Summary of Device Capabilities (from text):

  • Functions: Acquisition/capture/view/archival and transmission of medical images.
  • Image Modalities: Multi-modality DICOM images (MRI, CT, CR, etc.) and non-DICOM images (Ultrasound by capturing, X-ray Film by scanning).
  • Users: Authorized staff, including physicians, nurses, and technicians.
  • Purpose: Medical image management, communications, storage, archiving, and review.
  • Diagnosis: Filmed images, when interpreted by a trained physician, may be used as a basis for a diagnosis.

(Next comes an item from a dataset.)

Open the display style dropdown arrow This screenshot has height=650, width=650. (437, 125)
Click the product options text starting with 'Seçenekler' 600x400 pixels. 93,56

Conclusion based on the provided text:

The 510(k) submission for the APAX™ PACS System focuses on demonstrating substantial equivalence to a predicate device (Mediface Co., Ltd. Mediface PACS™ System K010259) primarily based on its intended use and functional capabilities as a general-purpose medical image management system. It does not contain information about specific performance acceptance criteria or a study detailing the device reaching those criteria, as typically seen for devices with explicit diagnostic claims or AI components. The FDA's letter confirms that the device is "substantially equivalent (for the indications for use stated in the enclosure) to legally marketed predicate devices."

§ 892.2050 Medical image management and processing system.

(a)
Identification. A medical image management and processing system is a device that provides one or more capabilities relating to the review and digital processing of medical images for the purposes of interpretation by a trained practitioner of disease detection, diagnosis, or patient management. The software components may provide advanced or complex image processing functions for image manipulation, enhancement, or quantification that are intended for use in the interpretation and analysis of medical images. Advanced image manipulation functions may include image segmentation, multimodality image registration, or 3D visualization. Complex quantitative functions may include semi-automated measurements or time-series measurements.(b)
Classification. Class II (special controls; voluntary standards—Digital Imaging and Communications in Medicine (DICOM) Std., Joint Photographic Experts Group (JPEG) Std., Society of Motion Picture and Television Engineers (SMPTE) Test Pattern).